Selected excerpt
“Sir, the Romans are throwing rocks at us.”
“That’s not so bad.”
“They whistle.”
“My Gods! If this keeps up they’ll finish a wall that is just high enough to be a mild inconvenience!”
Between the deliberate noisemaking and the small size that suggests multiple-projectile slinging; these sound(sorry) like they were designed for suppressive fire.
Ballistic inferiority, substantially greater labor in fabrication, and inability to silently catch the opponent by surprise(and avoid any sort of ducking/taking cover/etc.) would all be vices; but if you are dealing with opponents who have the advantage of a fort; and are presumably taking it out on you with slings, bows, javelins, or whatever ranged weapons of their own as you try to advance; that would be more or less exactly the situation where ‘give them a strong incentive to keep their heads down while we advance to stabbing range’ would be valuable.
From the article: “…experimenters in the field have noted that a 50g Roman bullet propelled
from a sling has only slightly less kinetic energy than a shot from a .44 Magnum”
Do you feel lucky, Puncus?
Some years ago I visited a desert area in southern Peru that showed signs of long human habitation. There were many stone tools, and the ground was littered with small smooth stones about golf ball size, made of some very dense rock. The two I brought back weigh 56 and 76 grams. Just hefting them makes it obvious that being hit by one would not be just a matter of a nasty bruise.
Arrows might be somewhat worse if you are hit in an area with lots of soft tissue(without comparatively recent haemostastic techniques and antibiotics pulling out an arrow without bleeding to death or dying of infection wouldn’t be fun, while one hell of a bruise and some broken ribs would probably heal as long as no organs ruptured); but the amount of damage you can do to bone(and the brain behind it) without even the tech required for elastic storage of energy is pretty horrific.
The ancients used them defensively (raining lead slingstones from a fort with a force that could crack an unarmed skull was a helpful suggest to people outside to leave), but used them for offensive attacks as well - they had a greater range than ancient bows (according to ancient authors), and a relatively high rate of fire (one slinger could hurl ~12 stones a minute). Xenophon generally referred to slingers and bowmen as a unit in the Anabasis when discussing battles, but noted the Rhodian slingers had a greater range than the Persian bowmen or slingers, so the slings could hit them before they were in range for a counterattack. Alexander used slingers and bowmen in his sieges and attacks to great effect by raining stones and arrows on armies (though it was the advances in the Macedonian cavalry that gave him the most effective edge).
It’s been a while since I read Xenophon, but i believe he mentioned their slingers carving messages into stones, as well as grooves so they whistled in flight.
I read somewhere on line, and I don’t have the link now, that a Roman-era medical text described methods for extracting sling stones that were embedded below the surface of the skin.
The Romans would scratch messages along the lines of “Catch!” or “Heads up!”. Soldiers never change.
silent but deadly
heh
Dang, these are way neat! Totally stealing this for my pen n paper RPG campaign!
Not as scary as the diggeridoo.
Sweet dreams.
(ETA: I tried to find one with Morris dancers too, but the Internet apparently isn’t ready for such things yet.)
In combination slings and bows probably compensated for each other’s deficiencies. Arrows can penetrate armour better but bullets go farther, and the like.

Extracted data
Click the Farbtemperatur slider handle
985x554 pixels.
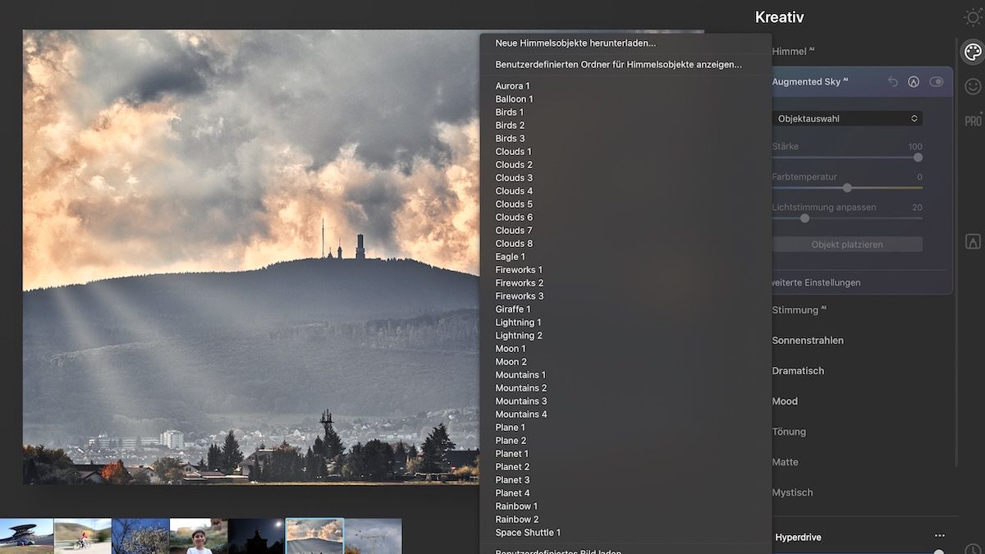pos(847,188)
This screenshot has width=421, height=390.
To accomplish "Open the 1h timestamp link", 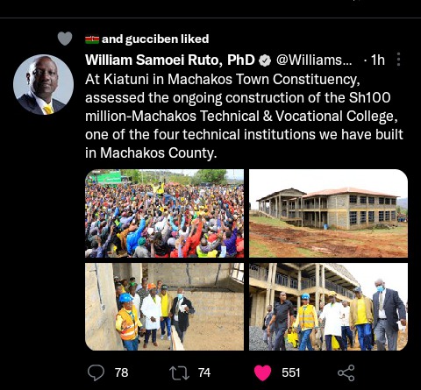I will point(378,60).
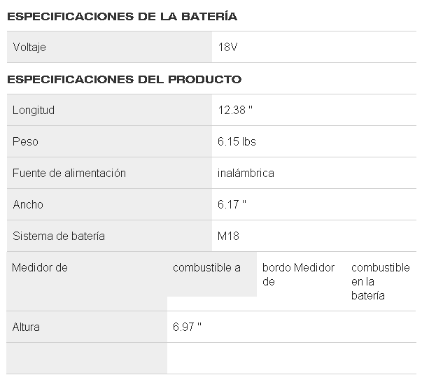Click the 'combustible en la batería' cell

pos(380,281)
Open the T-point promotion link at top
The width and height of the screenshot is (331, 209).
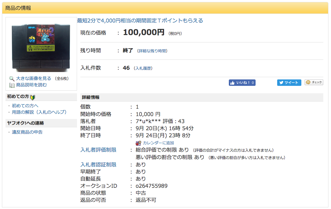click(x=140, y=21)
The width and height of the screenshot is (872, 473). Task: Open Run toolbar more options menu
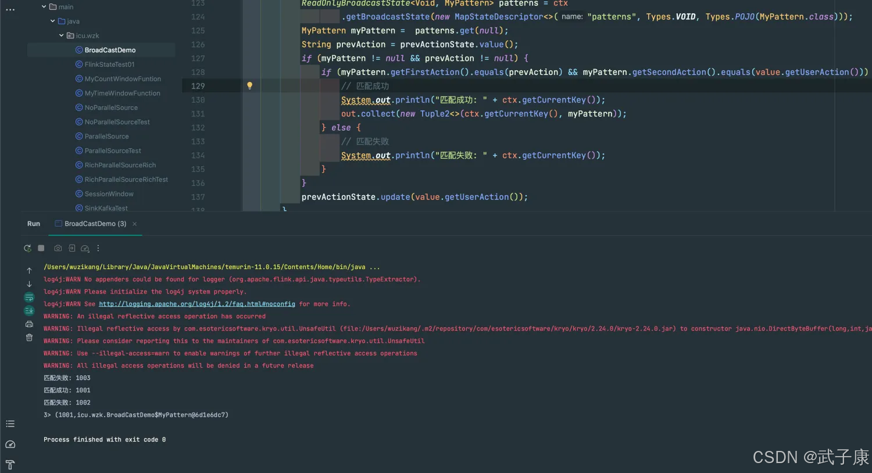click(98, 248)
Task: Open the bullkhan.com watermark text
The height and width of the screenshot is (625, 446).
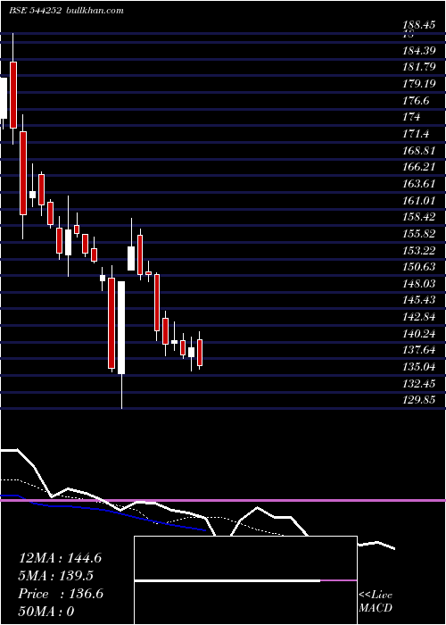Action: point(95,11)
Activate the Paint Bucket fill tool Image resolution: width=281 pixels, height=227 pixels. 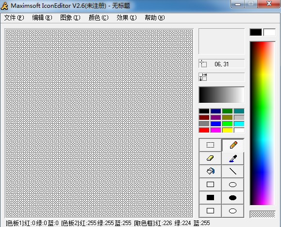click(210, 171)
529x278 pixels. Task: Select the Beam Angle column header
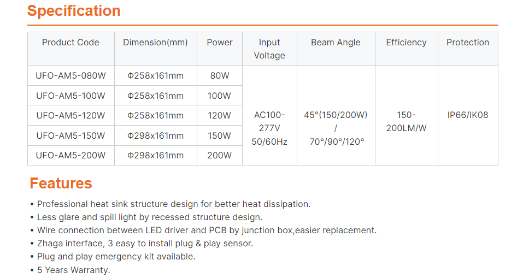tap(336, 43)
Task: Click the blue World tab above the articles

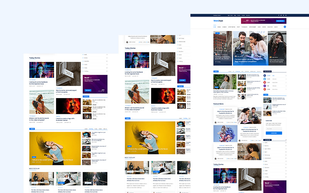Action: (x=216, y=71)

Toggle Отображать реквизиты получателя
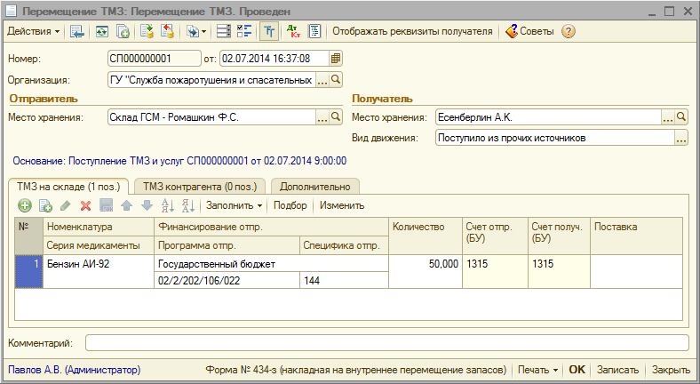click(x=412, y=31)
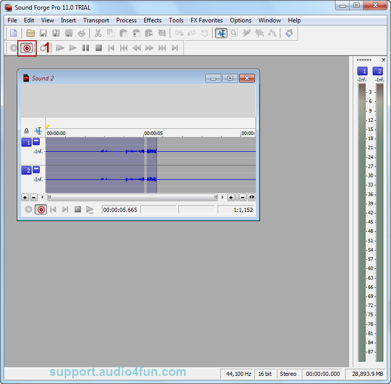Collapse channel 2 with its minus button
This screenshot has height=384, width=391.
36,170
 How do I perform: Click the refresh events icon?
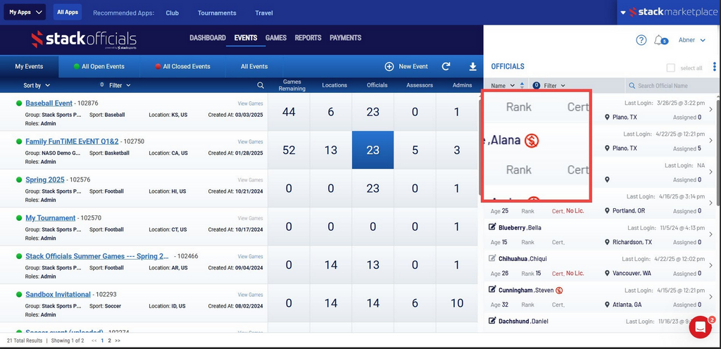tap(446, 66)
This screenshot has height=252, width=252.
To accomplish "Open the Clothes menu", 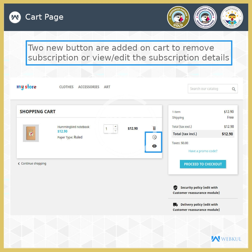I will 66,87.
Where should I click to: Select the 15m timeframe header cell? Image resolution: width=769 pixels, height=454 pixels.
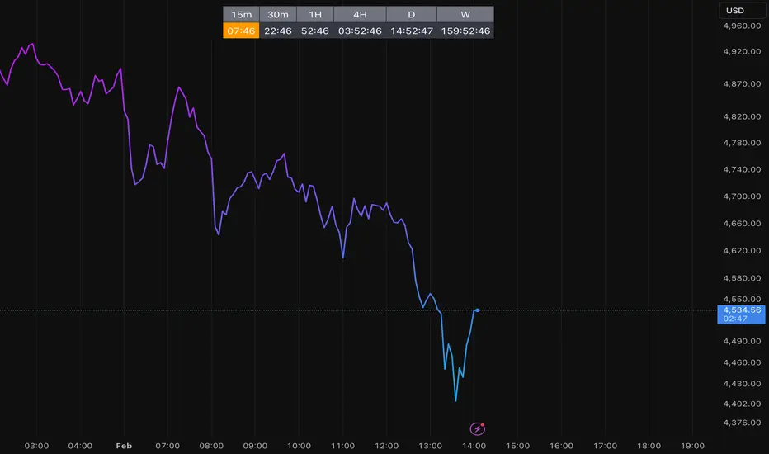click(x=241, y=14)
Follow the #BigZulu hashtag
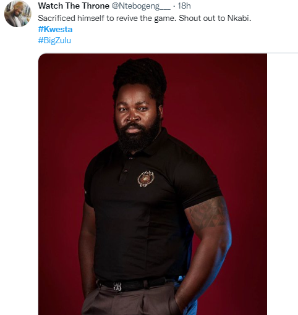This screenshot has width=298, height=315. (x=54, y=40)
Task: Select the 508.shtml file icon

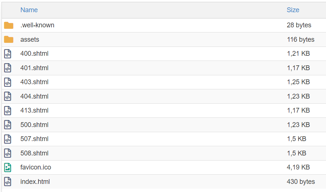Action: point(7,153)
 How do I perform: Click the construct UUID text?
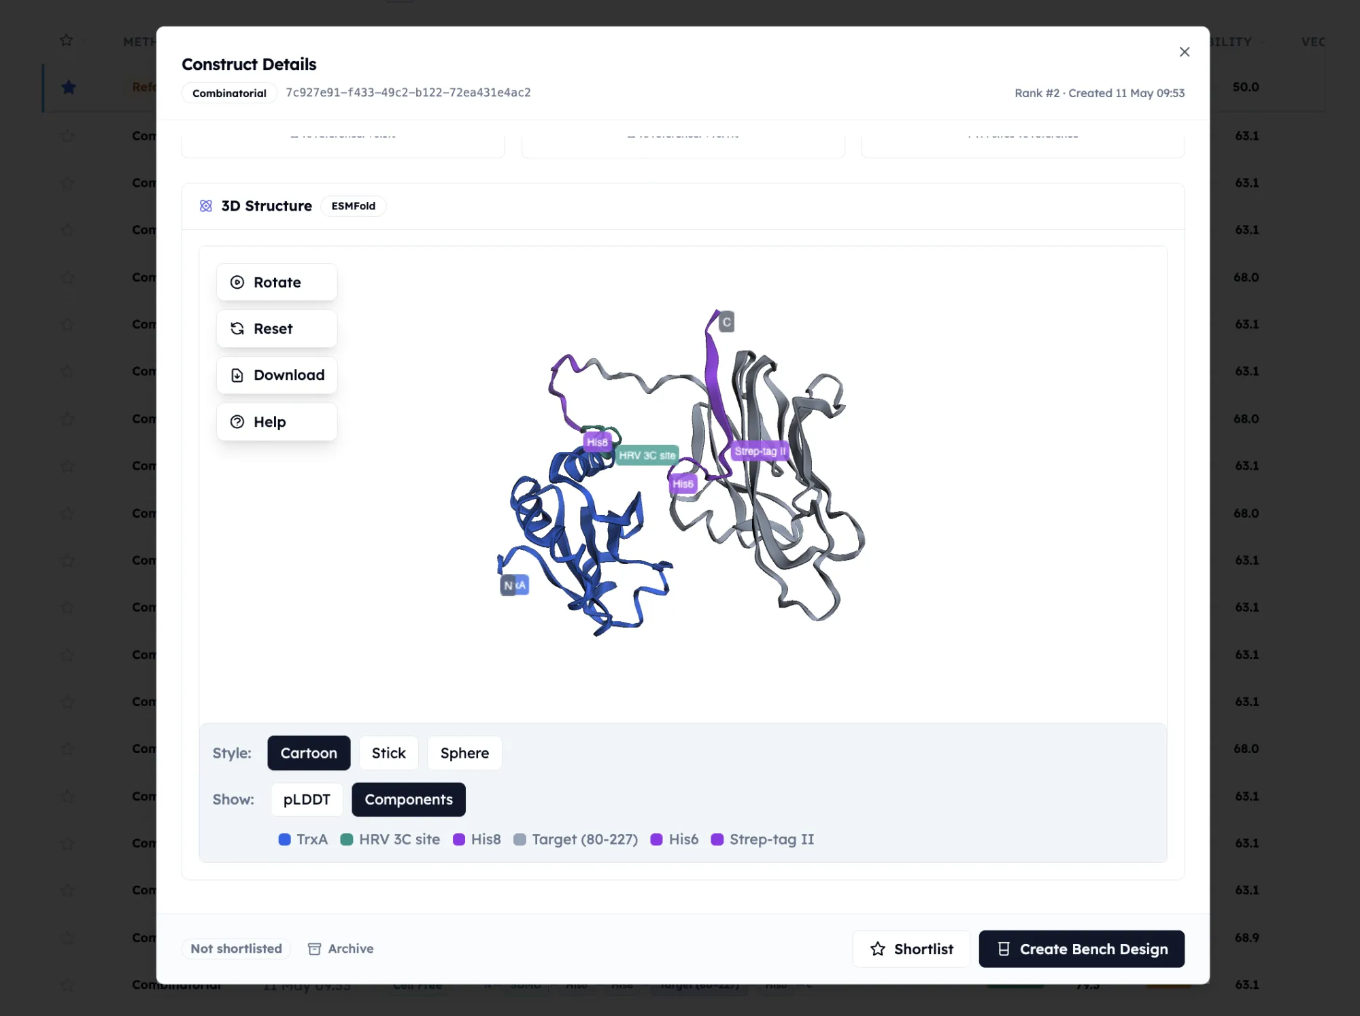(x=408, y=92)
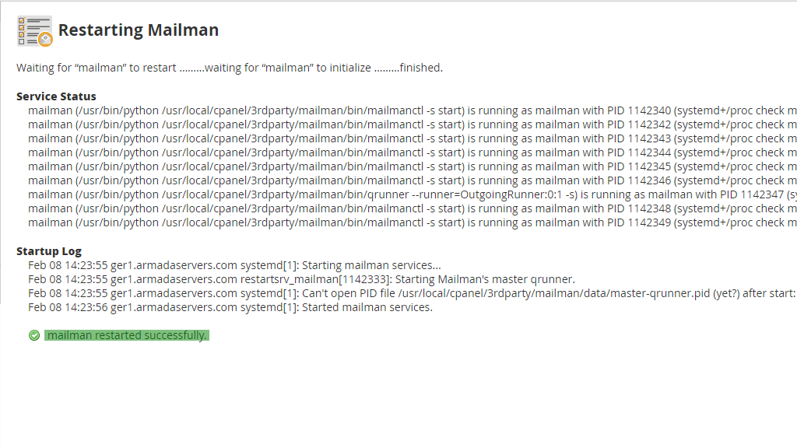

Your assignment
From the comment thread on Roman sling bullets above, write out the passage between "The Romans would" and "and the like.", inclusive, with every word unchanged.

Answer below
The Romans would scratch messages along the lines of “Catch!” or “Heads up!”. Soldiers never change.
silent but deadly
heh
Dang, these are way neat! Totally stealing this for my pen n paper RPG campaign!
Not as scary as the diggeridoo.
Sweet dreams.
(ETA: I tried to find one with Morris dancers too, but the Internet apparently isn’t ready for such things yet.)
In combination slings and bows probably compensated for each other’s deficiencies. Arrows can penetrate armour better but bullets go farther, and the like.